Sex and Shay. Both of us. Together. Merged into an intoxicating mixture that wound around me.
Pulling my phone out of my pocket, I blindly pressed the button for Seth. I needed my bestie.
“Why the fuck do I always forget to not go to the grocery store on a Friday night,” he whined when he answered. “It’s like the wild west in here.”
My hiccupped sob was my only response.
“B? What the fuck is happening? Are you okay?” he demanded, and all I could do was sob noisily into the phone. There was no way I could possibly speak. If I said it out loud, it made it all real. And I very much wanted to stay cocooned in the sweet-smelling sheet that smelled like Shay, pretending my life hadn’t just been ripped to shreds.
“I’m on my way,” Seth assured me. “Just tell me if you are hurt. Do I need to call 9-1-1?”
I could hear him running to his car, the sounds of the grocery store fading. Of impatient shoppers, and screaming kids, and the dinging of items being scanned.
“Not…hurt. Not…physically,” I finally managed to sob. “He’s gone!”
The sound of Seth’s car engine roaring to life filled the phone. “Wasn’t that the plan? He was moving into Gabe’s, right?”
“No!” Wailing, I sounded on the verge of hysterics. “He’sgonegone. He doesn’t want me.”
Okay, I was aware that wasn’t exactly what Shay had said, but it was the best I could manage word-wise that Seth would understand right now.
“I’m going to fucking serve him his balls on a plate!” Seth declared sharply, banging his hand against the steering wheel. “I don’t give a fat fuck if he is Asher’s brother or not. Nobody, and I mean nobody, gets to not want you, Benny. Mofo is going to get taught.”
“Seth,” gasping, I laugh-cried at my besties fierceness and loyalty, “it wasn’t like that. I understand why he’s doing it. But it still fucking sucks, big time, and it still fucking hurts.”
“Ugh, I hate when you won’t let me maim someone for you,” Seth sighed into the phone, sounding completely put out. “I’ll be there in a few with wine and chocolate.”
“And tacos.” Because tacos made everything better, even a broken heart.
“Duh, that goes without saying. Love you, B.”
“Love you too, Sethy.”
Chapter Twenty-Two
Bennett
My phone rang and I answered it without looking–because that would require me to open my eyes and I just couldn’t–thinking it was Seth wanting to know how many tacos I wanted.
“’lo?” My voice sounded terrible from crying, raspy and snotty, and I knew I probably looked as bad as I sounded. I was an ugly crier and always had been. My nose got all red and splotchy, my eyes got red and swollen, and I knew tomorrow morning I would have the headache from hell.
“Benny, baby? Is that you? Are you sick?”
My omega dad’s voice in my ear had me sighing. I really, really wasn’t up for talking to him tonight. Swallowing around another sigh–this one of annoyance–I braced myself for the ensuing conversation, which would go one of two ways. He either wanted to gush over a new boyfriend, or he needed money.
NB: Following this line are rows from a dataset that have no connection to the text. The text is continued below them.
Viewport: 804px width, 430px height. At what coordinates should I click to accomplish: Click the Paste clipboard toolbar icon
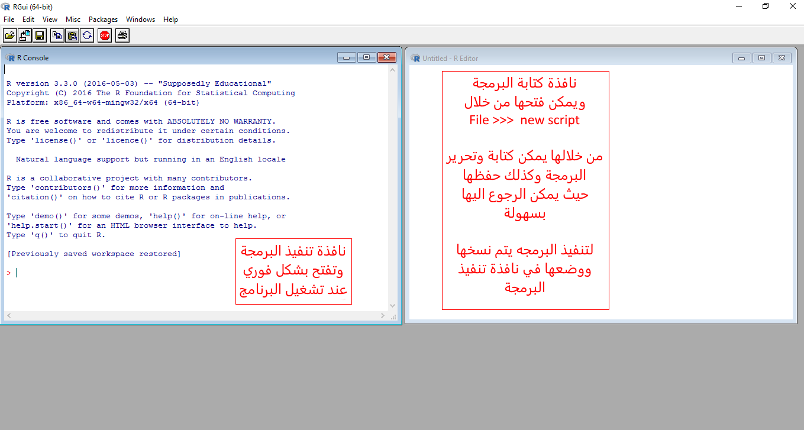(x=72, y=35)
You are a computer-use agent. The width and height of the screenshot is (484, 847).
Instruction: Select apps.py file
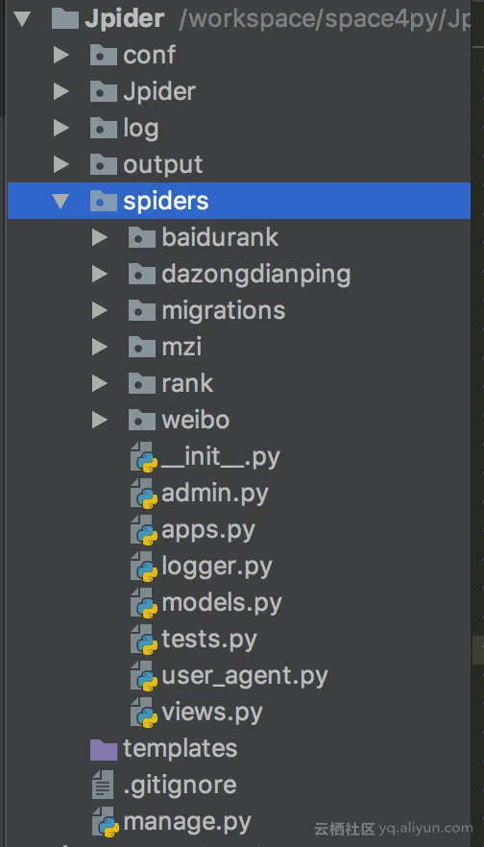pos(208,530)
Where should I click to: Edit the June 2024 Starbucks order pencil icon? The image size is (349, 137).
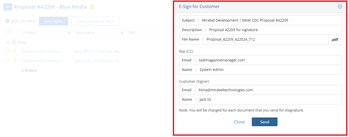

It wasn’t that I didn’t love my dad; I did. We were just two very different people. He made choices I didn’t understand. But he was my dad and he had raised me on his own my entire life. Though I used the word raised in the loosest definition possible. I didn’t blame him for it all, though, he had been a kid himself when he had me.
“Hey Dad, it’s not a great time.” Not that me telling him that would dissuade him from the reason he had called. History had taught me it was doubtful he was just calling to check on me.
“Oh Benny, I’ve had a terrible day too,” he breezed along, not even asking why it might not be a great time for me to talk. That was nothing new either. Dad tended to live in his own little bubble that revolved mostly around him. Or whichever alpha he was hooking up with. Definitely never his only child.
“I wouldn’t have called, but you know Fridays are my bingo night, and I thought he’d be back by now. I hate to ask, Benny, but could you spare some money so I could get some groceries? I’m a little short this week.”
Pinching the bridge of my nose with two fingers, grimacing when snot dripped out my nose, I wiped it with the sheet. Gross, yeah, but I was beyond caring at this point. Because I could read between all the lines of my dad’s rambling and just what he hadn’t said. We’d been down this road so many times and I wondered when–if–it was ever going to stop.
Stop helping him and it might, my wolf snarled.
“Who took what this time, Dad?” If my voice sounded annoyed, I wasn’t even sorry. I was kind of in the middle of my own crisis at the moment, but my dad hadn’t even asked. Because he never asked, and I was the idiot for thinking he was ever going to ask.